大きなリスクを取って、大きなリターンを得る。
小さなリスクしか取らないで、小さなリターンを得る。
どちらも同等です。

企業にとってのリターンとは、収益です。
企業にとってのリスクとは、損失の可能性です。

事業(ビジネス)は、投資をして、収益を回収をすることです。
投資をして、収益を回収できないとき、当然ですが、損失を被ります。
どんな小さな事業も、オフィスを借りたり、プリンタやPCをそろえたり、回線をひいたりして、まず、現金の流出(=キャッシュアウト)があります。

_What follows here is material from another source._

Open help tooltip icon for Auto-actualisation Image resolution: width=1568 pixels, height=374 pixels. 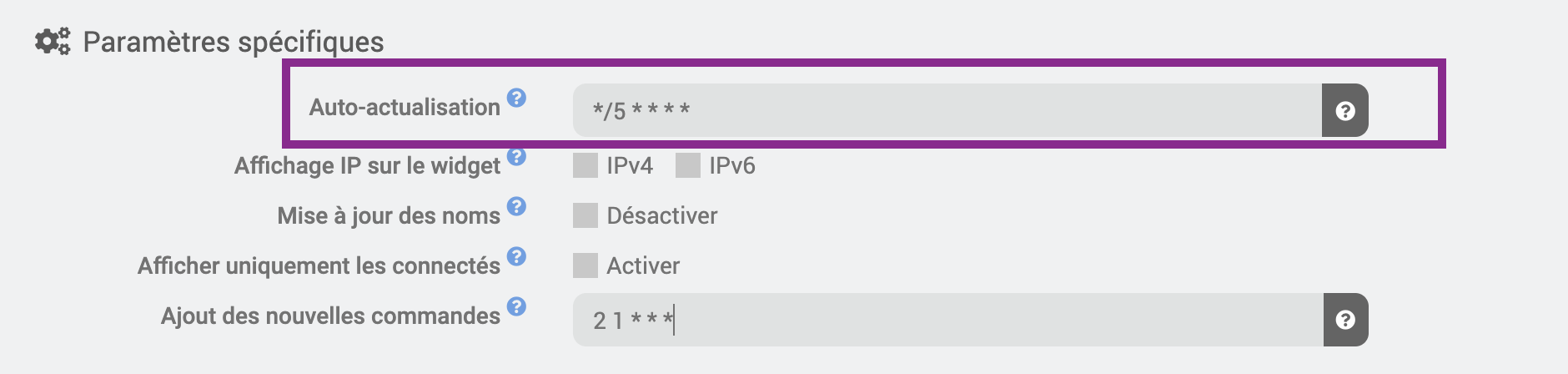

その後、ビジネスを軌道に乗せることで、事業資金を回収(=キャッシュイン)するのです。

100万円を稼ぐとします。

200万円を投資。300万円を回収。ネットで100万円稼ぐ。

あるいは、10万円を投資、110万円を回収して、ネットで同額を稼ぐ。

2つのビジネスは同じ100万円を稼いてはいますが、投資額がまったく異なります。

まず、投資額に対する回収額という指標がリスクとリターンの指標になります。

回収額÷投資額。この数字が大きい方がとっているリスクに対してのリターンとなります。

ところが、この指標だけでは、リスク対リターンの関係をすべて表すことにはなりません。

たとえば、宝くじはどうでしょうか。

リスクは300円ですが、リターンは3億円です。
これ以上リスクに対するリターンが大きい事業はないのではないでしょうか。

宝くじは事業として魅力的でしょうか。

ある会社があります。
約款には「わが社の業務は宝くじを買い続け、夢を見ることである」と書いてあります。経営者が宝くじの購入代金を調達するために、お金を貸してくれ頼んできたら、どうしましょうか。

わたしなら貸しません。(誰も貸さないでしょう。) 


リターンが得られる目処がしっかりしていることが重要です。
しかし、リターンが得られる目処はどうやって計測するのでしょうか。

結論からいえば、損益計算書と貸借対照表とキャッシュフロー計算書を見てある程度の判断をします。

ネットのキャッシュフロー(キャッシュインからキャッシュアウトを引いたもの)がいつも大幅な黒字の企業であれば、リターンはほぼ得られると考えて間違いないでしょう。

反対に毎期のようにキャッシュフローが赤字で借金漬けになっているのであれば、リターンが得られる可能性が低いと考えてよいでしょう。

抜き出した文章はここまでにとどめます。